I used this code and none of the genes were significant differential expression. So, I think this cannot calculate differential expression for larg number of genes. Is there any suggestion?

rdata <- read.table("myData.txt", header = TRUE, row.names = 1)

library(DESeq2)

## Differential abundance
alpha <- 0.05 #set the cutoff value

## Create metadata - got this info from the first line of the raw data file
sample_org <- data.frame(row.names = colnames(rdata), c(rep("0", 22), rep("1", 22)))
colnames(sample_org) <- c("Group")

dds <- DESeqDataSetFromMatrix(countData = rdata,
                              colData = sample_org,
                              design = ~Group)

dd <- DESeq(dds)
res <- results(dd)

write.csv(res,"res.csv")

I would not say this is wrong, but perhaps a little bit worrying about the data quality.

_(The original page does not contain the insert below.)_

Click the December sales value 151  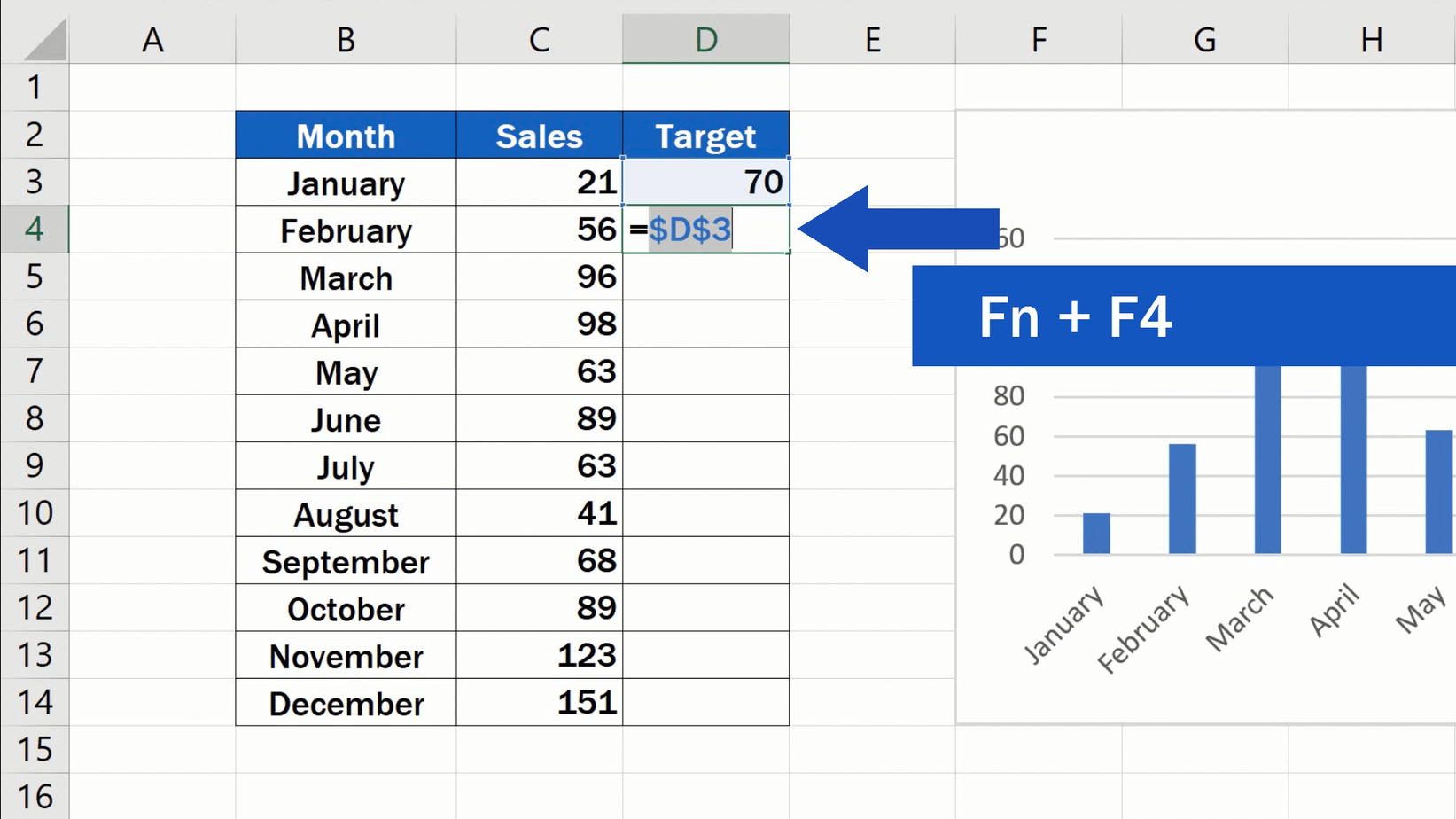coord(585,703)
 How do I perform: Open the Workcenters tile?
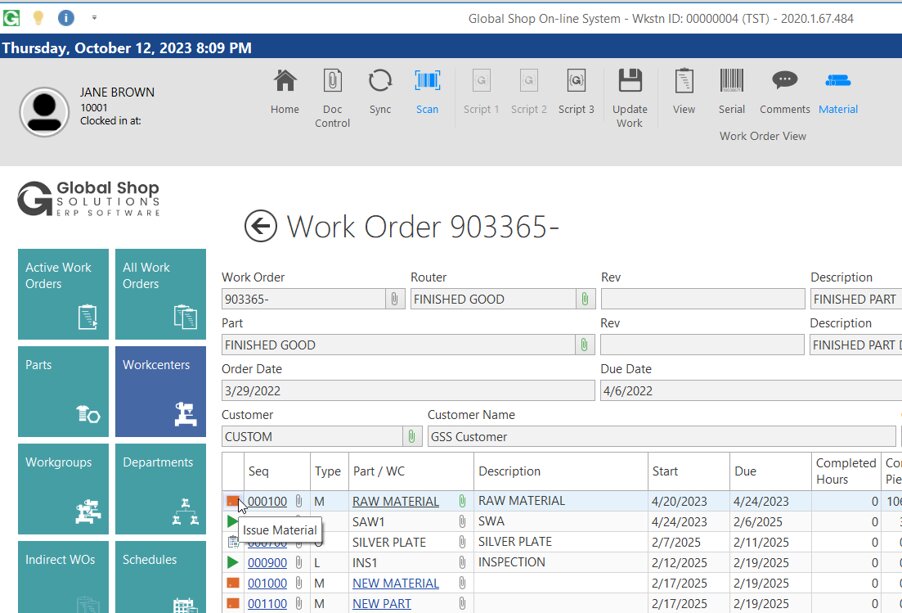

The study does not see underpowered in terms of replicates (22), but perhaps the read counts are very low ? You can easily check that using a MAplot. Or perhaps there is a huge variability between replicates ? Check the raw and DESeq2-normalized data (counts(dds, normalized=T)) for a few highly expressed genes and see if that makes sense. You could also do a principal component analysis and assess whether the replicates cluster together and what percentage of the total variability is associated with that.